Background: Current management guidelines for rheumatoid arthritis (RA) recommend a treat-to-target (T2T) approach, where treatment is adjusted if the goal of remission or low activity is not achieved. Under this approach, disease activity is regularly assessed using a disease activity index, such as the disease activity score (DAS44), which requires a physical examination. However, with the growing demands on our healthcare system, regular physical assessment of our patients may not always be feasible. One of the solutions might be the implementation of patient reported outcome measures (PROMs) to remotely monitor the disease activity. Previous research, in which several dichotomized PROMs were combined, showed acceptable diagnostic accuracy (area under the receiver-operating curve (AUC-ROC) of 0.76) in differentiating between maintaining well-controlled or developing active disease over a 3-monthly period [1]. However, these individual PROMs might also contain items that are not directly associated with disease activity, hindering optimal discrimination. Additionally, time burden to fill out questionnaires should also be taken into account.
Objectives: Therefore, our aim is to develop a model composed of a selection of independent PROM-items, that accurately represents the disease activity score in patients with RA.

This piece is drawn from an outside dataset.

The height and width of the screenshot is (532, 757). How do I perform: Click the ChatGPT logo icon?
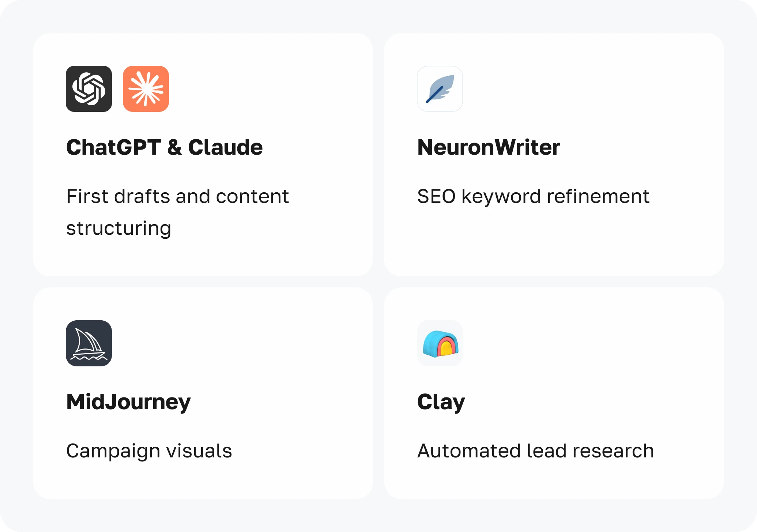[x=89, y=89]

Methods: Data were used from early and established RA patients who participated in the tREACH or TARA trial, respectively. Both studies were multicentre, single blinded clinical trials with a treat-to-target design. Treatment alterations were based on the DAS44, measured every 3 months alongside PROMs over 5 years for early RA patients and 2 years for established RA patients. Patients were included if they met the 1987 or 2010 criteria and had at least one PROM-item and DAS44 measurement at the same time point. The data were randomly split (1:1) into development and internal validation cohorts. For external validation, data were used from all RA patients from the Leiden Early Arthritis Clinic (EAC) cohort who were included between 2006 and 2023. This population-based inception cohort treated early RA patients according to current (inter)national guidelines. DAS44 and PROMs were collected biannually during the first year and annually thereafter. Included patients had a medium (interquartile range) follow-up of 3 (1-7) years. The model was developed using a penalised linear regression method (“Least Absolute Shrinkage and Selection Operator” (LASSO)). LASSO can select the most relevant variables from a set of potential predictor variables and decreases overfitting, resulting in a more accurate and generalizable model. Potential predictor variables for the DAS44 value included age, sex, disease duration and all individual PROM items from the Health Assessment Questionnaire (HAQ, 20 items), pain (numeric rating scale 0-10), General Health (GH, visual analogue scale (VAS) 0-100 mm) and fatigue (VAS 0-100 mm). The final PRO-based disease activity score was internally and externally evaluated for its ability to detect active disease (DAS>2.4) using the AUC-ROC. Sensitivity and specificity where then assessed across thresholds based on: (I) the Youden index, which maximizes the sensitivity and specificity; (II) the DAS44 threshold for active disease (DAS44>2.4); and thresholds corresponding to a (III) sensitivity and (IV) specificity of 95% in the development cohort.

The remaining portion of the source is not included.